The problem is: how to do a comparison ignoring padding? We cannot
reasonably modify the comparison operation itself (it's either a hardware
instruction, or else a library routine taking only a size). The obvious
solution is to clear the padding on both sides of the comparison (thus

We can clear the padding in EXPECTED, although we'll need to make a copy
first, as we're not allowed to store into it unless the compare-exchange
fails. But, we cannot modify OBJ except as part of the "exchange", when the
comparison has already succeeded.

If we can ensure that the existing value in OBJ has always had its padding
cleared, we're okay. We can be fully in-control of all stores that occur
into a std::atomic, and, I believe that's true for C11 _Atomic types as
well. (it's unclear to me whether using memcpy to non-atomically overwrite
a C11 "_Atomic struct Foo" is allowable, but I'll assume that it is not.)

However, it seems infeasible to make this guarantee for std::atomic_ref, as
that can be created pointing to any existing object. Said existing object
may have its padding in a non-zero state. Of course, <
http://wg21.link/P0528r3> doesn't mention atomic_ref, but the atomic_ref
paper, <http://wg21.link/P0019r8> mentions this concern, and simply states
"We require that the resolution of padding bits follow [P0528r2]."

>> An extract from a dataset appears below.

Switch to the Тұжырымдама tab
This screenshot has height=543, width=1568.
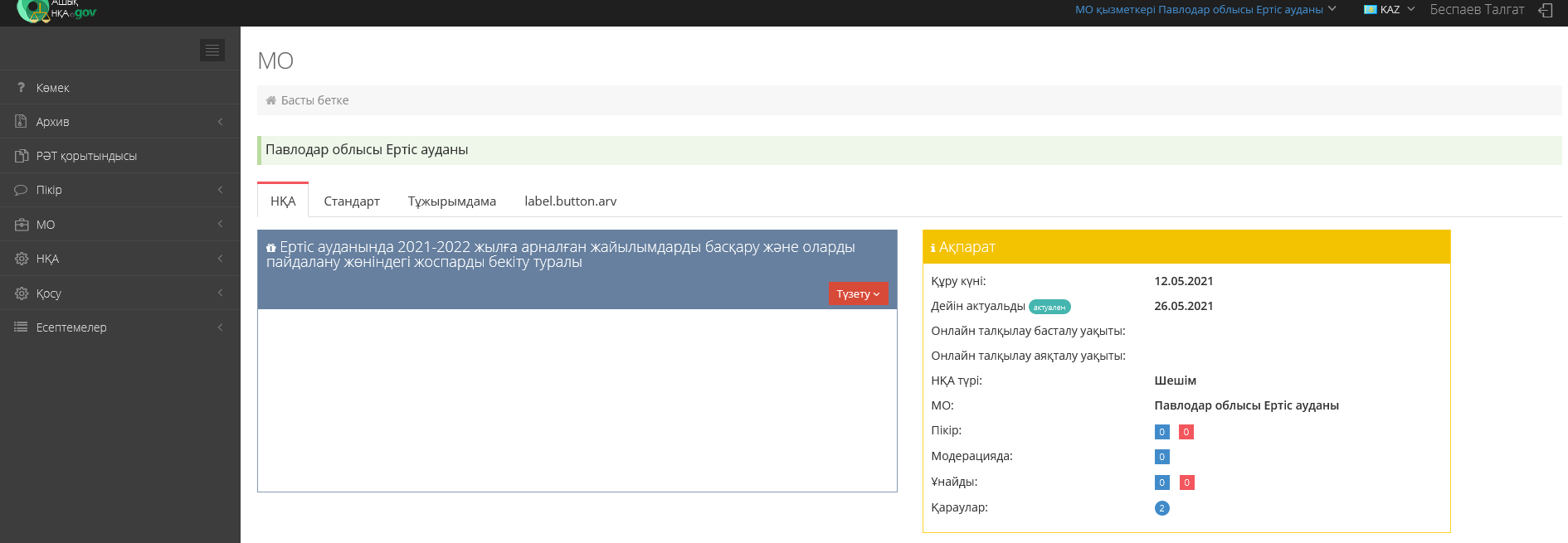coord(452,201)
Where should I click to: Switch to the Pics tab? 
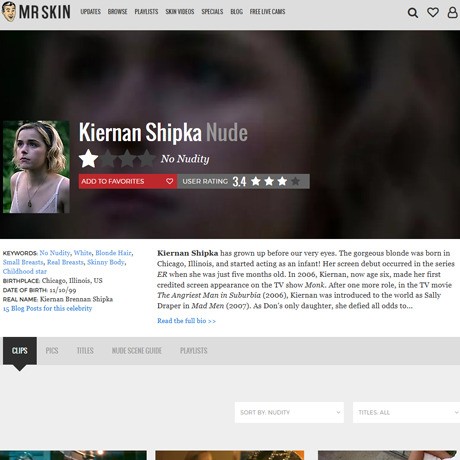52,351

It's also infeasible to ensure for the GCC __atomic_compare_exchange
builtin, as it also operates on arbitrary existing objects. (Of course,
this is irrelevant to the C++ standard.)

I believe a workable alternative would be to generate an extra load of OBJ
into a temporary memory, copy only the non-padding bytes of EXPECTED on top
of that, and then do the compare_exchange operation of OBJ with the
temporary. Finally, copy the temporary back into EXPECTED upon a fail
result. While that seems like it could work, requiring an extra load before
compare-exchange operations is rather poor.

Which leads into...

2. Do we really need to make this change?

The initial paper gives a sample program in http://wg21.link/P0528r0
asserting that it might infinite loop. That would be quite unfortunate.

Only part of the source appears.